Congratulations to our Tutorial Fellow in Philosophy, Associate Professor Karen Margrethe Nielsen, on being awarded a Leverhulme Major Research Grant for the project ‘Prohairesis: Aristotle’s Theory of Decision and its Legacy’.
Leverhulme Major Research Grants are ‘for well-established, distinguished researchers in the social sciences and humanities to complete a piece of original research’. Thirty fellowships were awarded across universities in the United Kingdom.
During the two-year grant period (2022-24), Nielsen will complete a monograph that offers a critical analysis of Aristotle’s theory of decision as it is developed in his ethical, psychological, and political works. Prohairesis is the keystone of Aristotle’s practical philosophy. It is the first articulation in Greek philosophy of what it means to possess practical rationality – a type of rationality that differs in kind from its theoretical counterpart by having a practical aim, and by leading us to pursue this aim in action. By examining Aristotle’s theory, we will better understand both Aristotle and our own agency.

#### Tasks to carry out
(1) Revise the grant announcement, reproducing everything from "Leverhulme Major Research Grants" down to "the United Kingdom." with "United Kingdom" changed to "UK".
(2) Carry the Leverhulme grant announcement forward from its final sentence.

#### Given data
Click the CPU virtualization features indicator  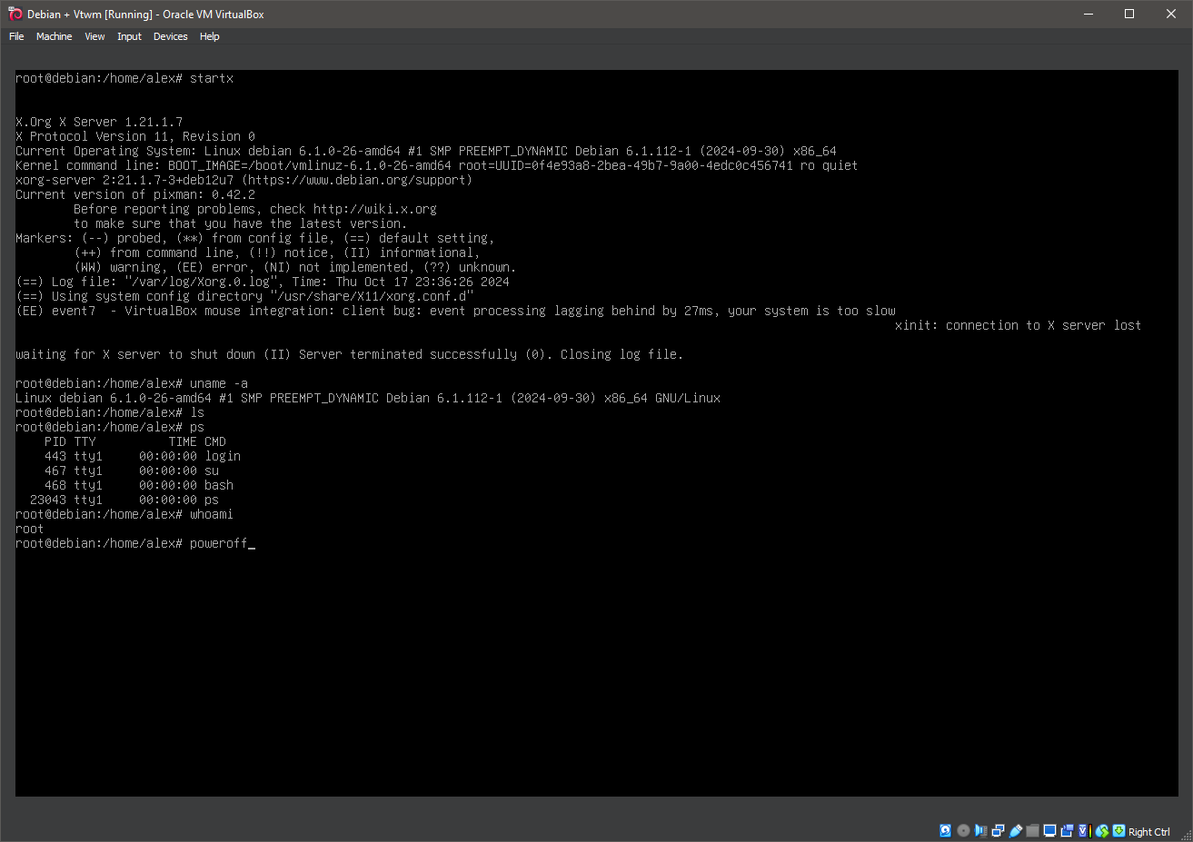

...

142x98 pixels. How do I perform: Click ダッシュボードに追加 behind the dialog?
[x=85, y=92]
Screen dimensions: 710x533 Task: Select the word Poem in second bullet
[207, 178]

* * *

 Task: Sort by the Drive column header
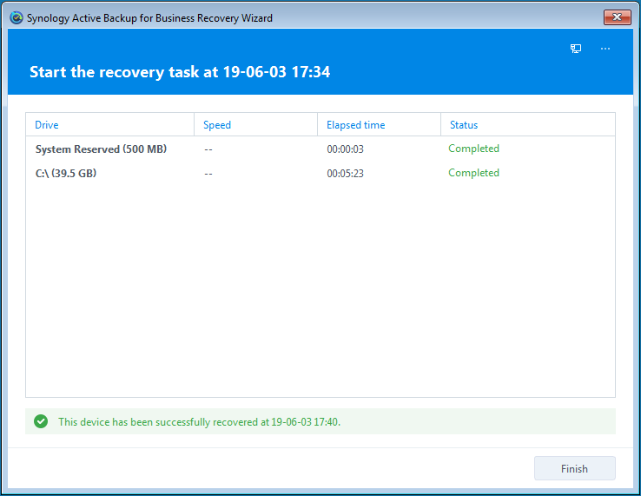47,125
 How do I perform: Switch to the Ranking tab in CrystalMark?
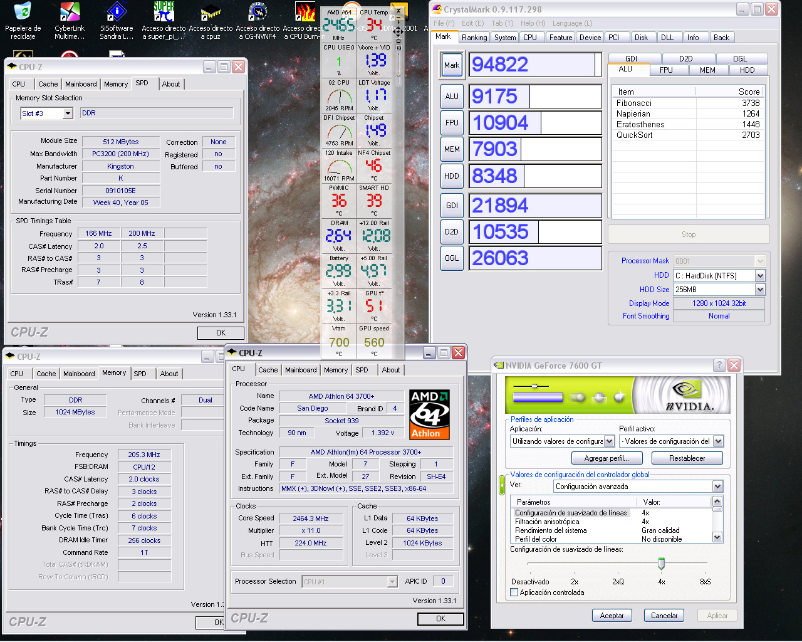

#### Task-by-task answers
(1)
Leverhulme Major Research Grants are ‘for well-established, distinguished researchers in the social sciences and humanities to complete a piece of original research’. Thirty fellowships were awarded across universities in the UK.

(2)
Nielsen will examine its contribution to ethics, politics and moral psychology from a historic perspective, identifying the questions that led Aristotle to frame his practical philosophy around this novel notion, and the advantages the theory promised over a Platonic desire-based account of human action. A theory of prohairesis is, most fundamentally, a theory of our practical commitments. These cannot be reduced to mere desires, emotions or even preferences. Aristotle takes these commitments to define our character, and to reveal the convictions we hold about our ultimate end. They shape our individual choices and determine the steadfastness with which we pursue our long-term aims. Only mature human agents can organise their lives around an overarching end and lead a life in accord with their own prohairesis. While non-rational animals act voluntarily, and while praise and blame can shape the behaviour and outlook of human and non-human animals that lack a capacity for commitment, only those capable of deliberating and acting in light of a conception of the good have practical rationality. Aristotle develops his theory of prohairesis in counterpoint to his predecessors, analysing earlier philosophical proposals, preserving their central insights, while correcting their mistakes. And yet, we have no independent record of any philosopher prior to Aristotle employing the term. Nielsen will trace the historical lineage of Aristotle’s theory, chart its development, and reveal how profoundly it shaped later thought.
Leverhulme Major Research Grants are particularly aimed at those who have been prevented by routine duties from completing a programme of original research. Nielsen is grateful to receive this generous award after two years of pandemic disruption. The last recipients of Leverhulme Major Research Grants in Oxford’s Faculty of Philosophy were Timothy Williamson (2008) and John Hyman (2010).